Según ha informado COAG Córdoba en una nota, en el caso del olivar, «la campaña se encuentra retrasada y posiblemente cuando se continúe con la recolección la producción sea menor a la prevista por el fruto que ha caído al suelo».
En concreto, «en la zona de Montilla las rachas de viento han ocasionado que mucha aceituna haya caído al suelo, en algunas explotaciones la totalidad de la cosecha, a lo que hay que sumar el retraso en la recolección, y estiman que puede quedar por recoger un 30%, incluso ya dan por perdida un 10%. Además, en algunos olivares que se recolectan con paraguas, las rachas de viento han volcado algunos olivos y algunos plantones».

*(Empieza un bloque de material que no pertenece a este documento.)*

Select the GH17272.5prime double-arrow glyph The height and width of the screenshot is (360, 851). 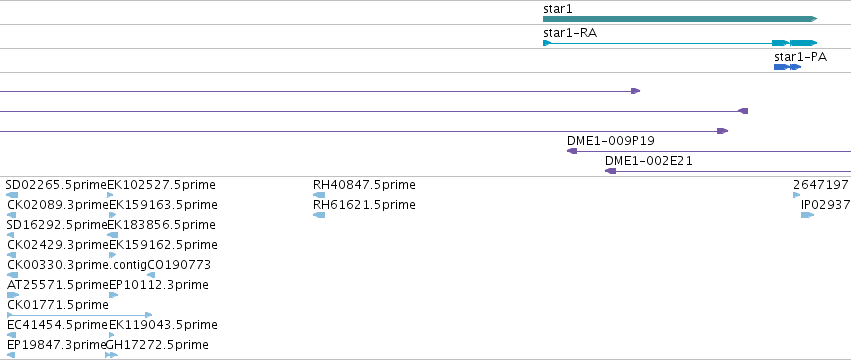coord(111,355)
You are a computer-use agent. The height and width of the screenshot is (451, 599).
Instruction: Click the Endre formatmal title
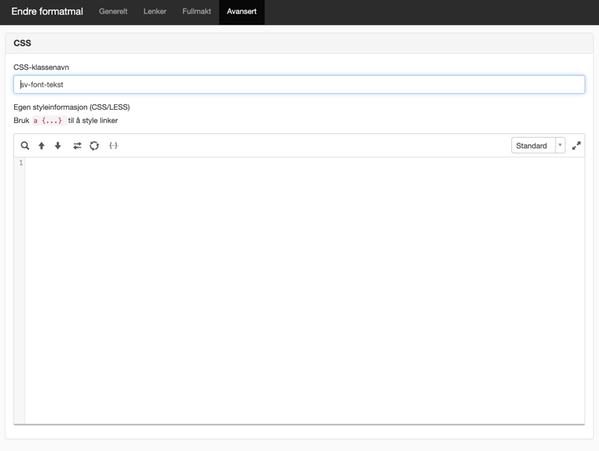click(47, 11)
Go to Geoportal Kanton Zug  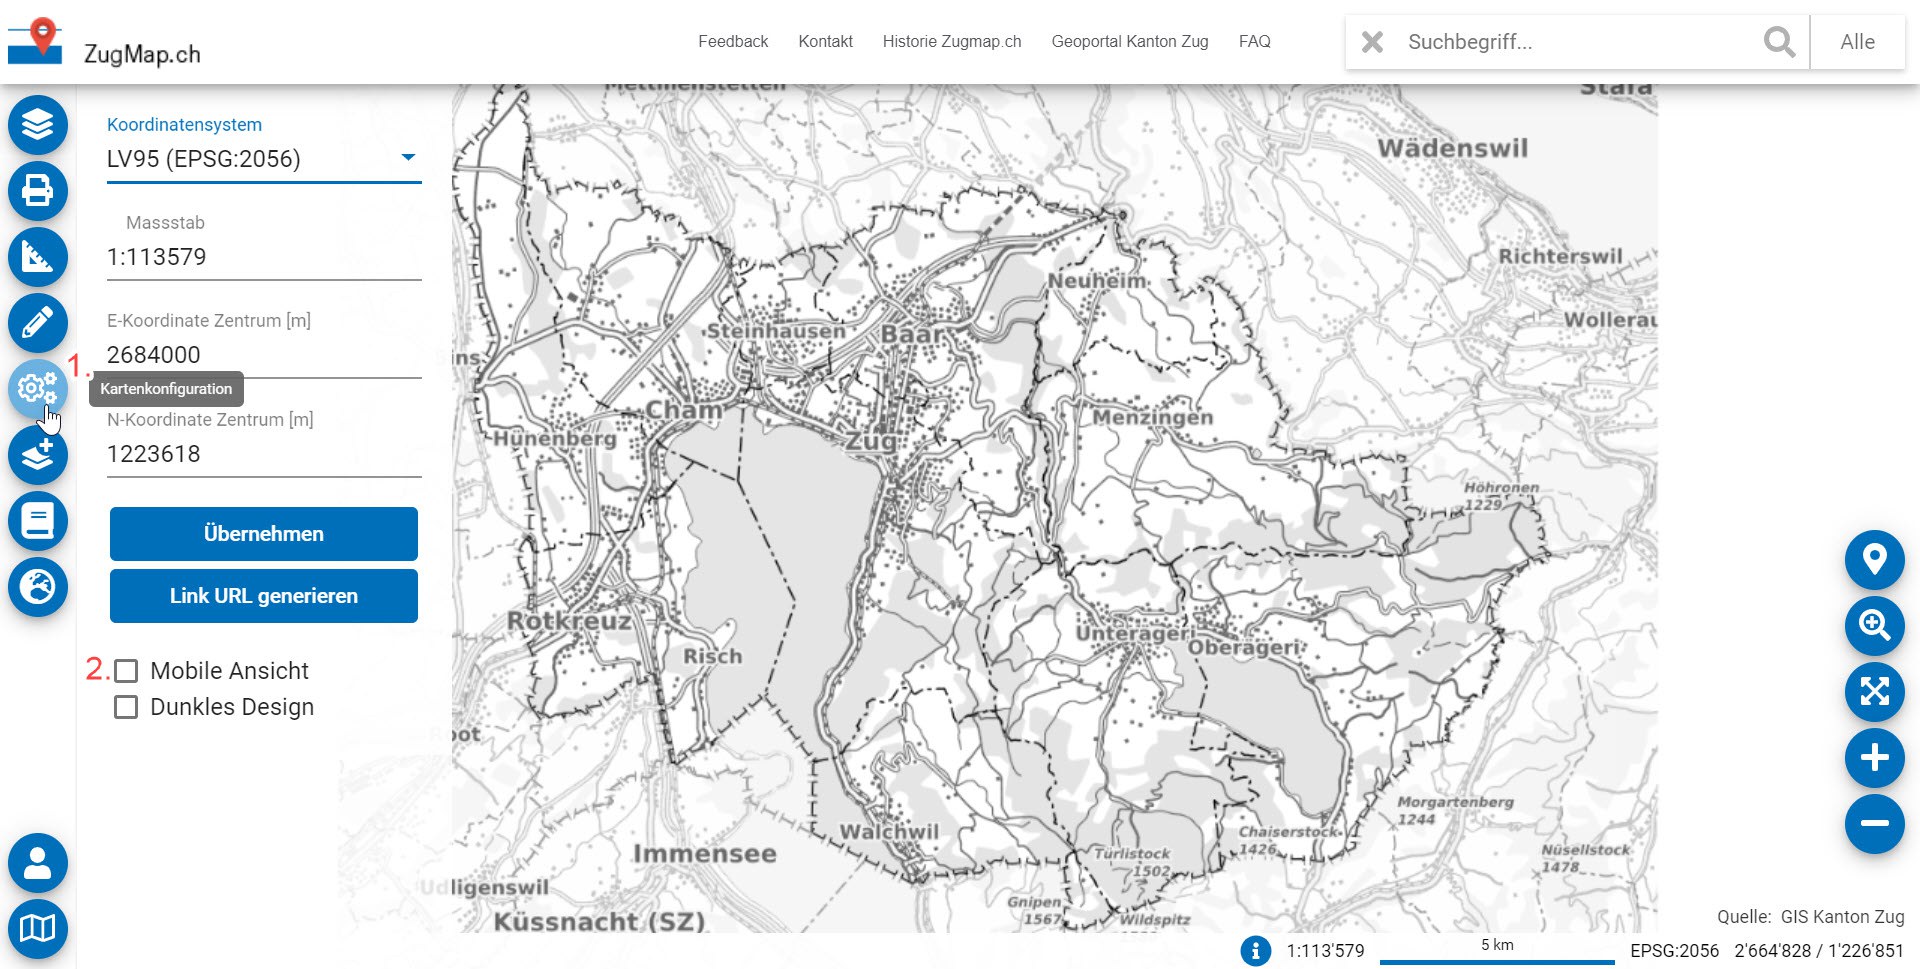1129,42
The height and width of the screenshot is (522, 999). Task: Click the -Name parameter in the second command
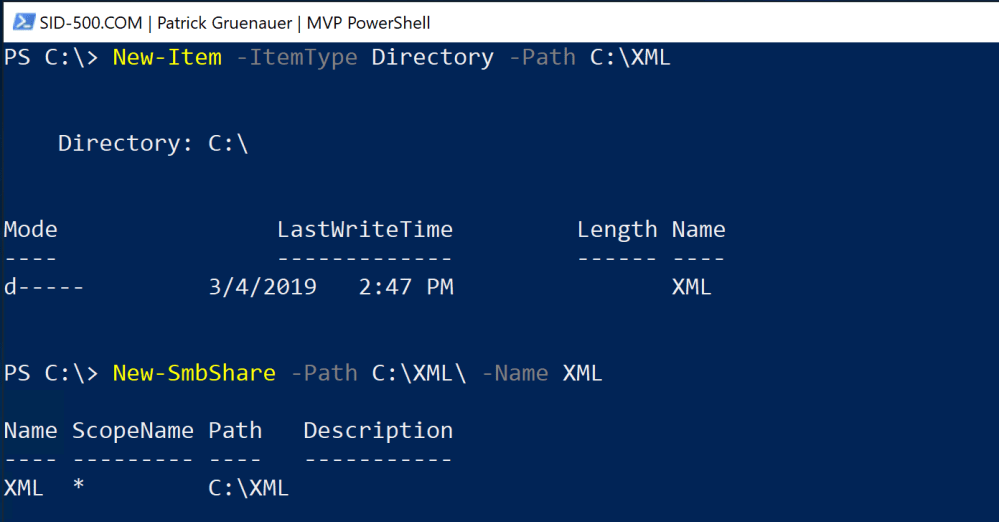(514, 373)
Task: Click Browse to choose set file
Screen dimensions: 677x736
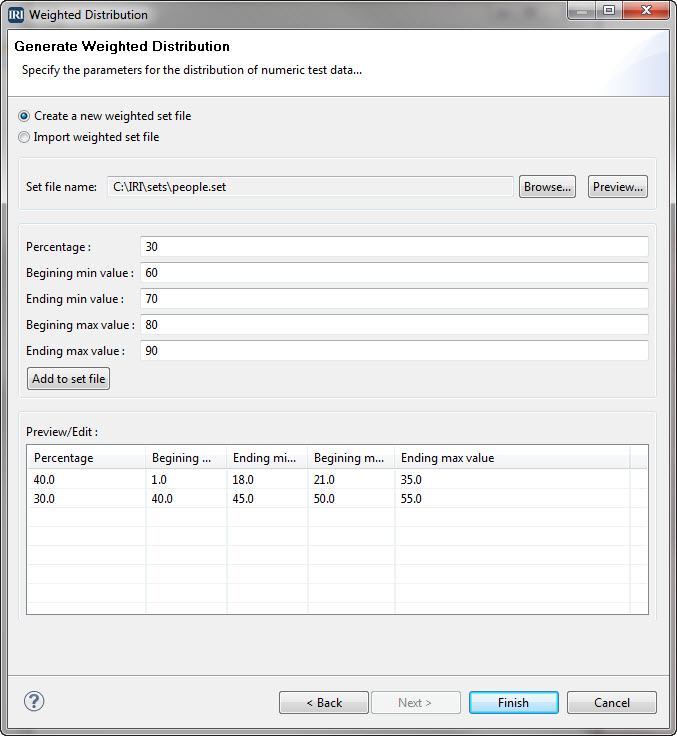Action: 547,187
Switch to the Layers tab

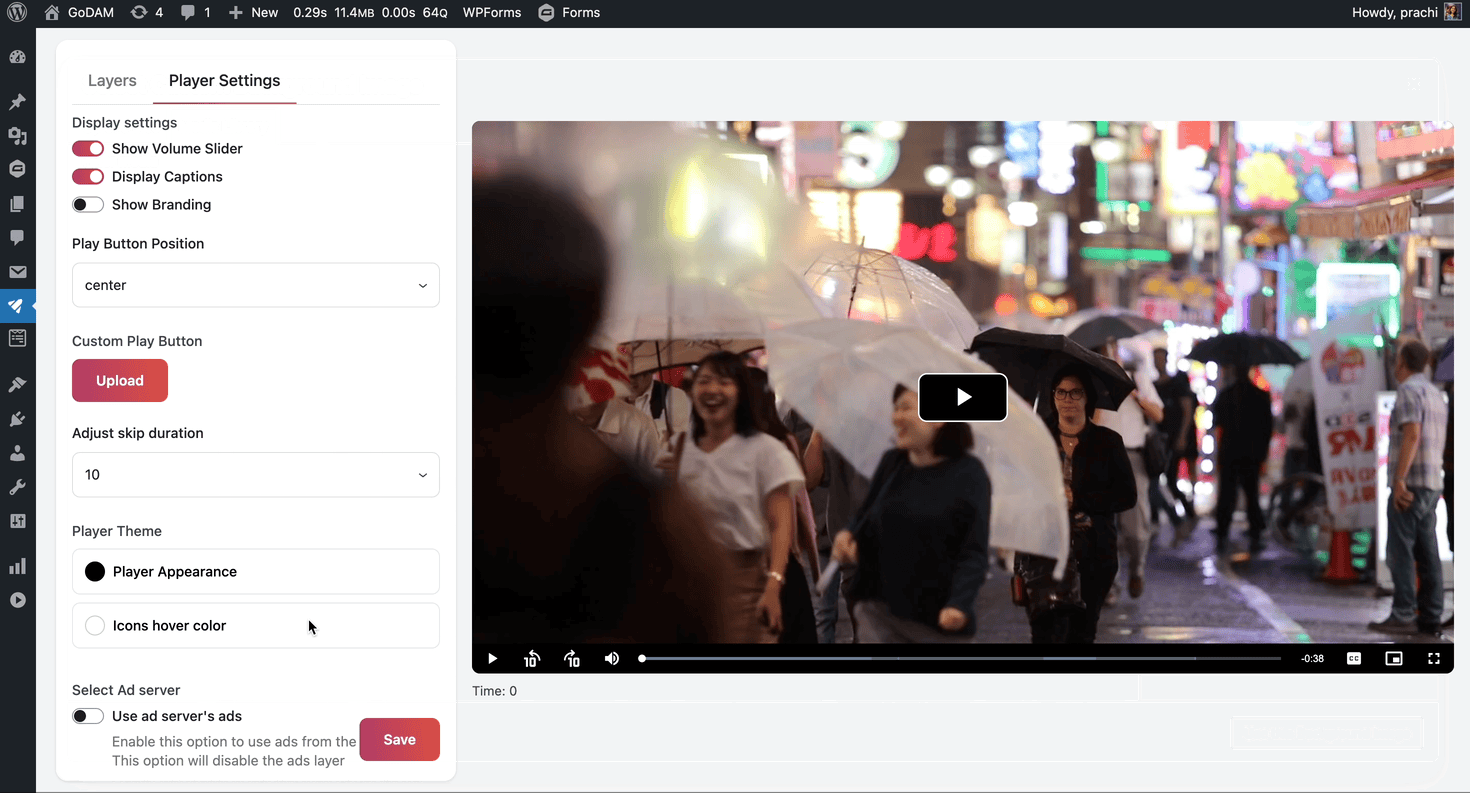(112, 81)
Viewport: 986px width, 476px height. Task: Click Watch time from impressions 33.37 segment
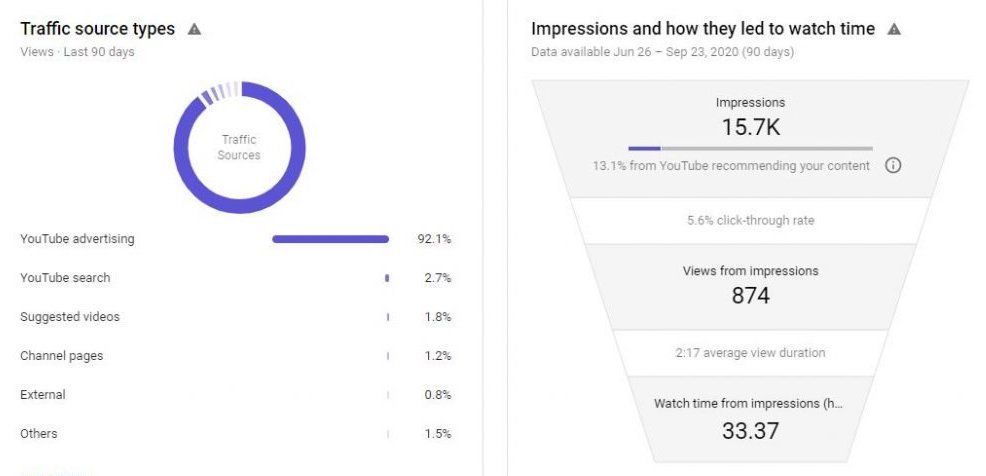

En el caso de los cítricos, «también está retrasándose la recolección de las naranjas, y parte se caerán antes de poder ser recolectadas, aunque es difícil estimar un porcentaje», según ha señalado la organización agraria.
El cereal, por su parte, «está todo encharcado y no se puede entrar a las explotaciones para hacer ningún tratamiento de abonos. El problema está en que el cereal que se ha sembrado no se sabe si se tendrá que resembrar, y el que no se ha sembrado aún, posiblemente no se pueda hacer, con lo que tendrán que ir a cultivos de primavera o dejar la tierra en barbecho».
Por otro lado, «la patata que está para recolectar no parece que se vaya a pudrir, pero no se sabe cuándo se va a recolectar. El problema surge en la que se tiene que sembrar ahora, ya que, de momento, no se sabe cuándo se podrá empezar».
Al margen de ello, el viento «ha tirado muchas colmenas y ahora los apicultores tienen que estar pendientes de todas para levantarlas, en un momento en el que tenían que estar casi estimulando», pero «donde más daños se han producido es en la red de caminos. En muchos lugares están deteriorados, embarrados o impracticables, lo que complica aún más el acceso a las explotaciones».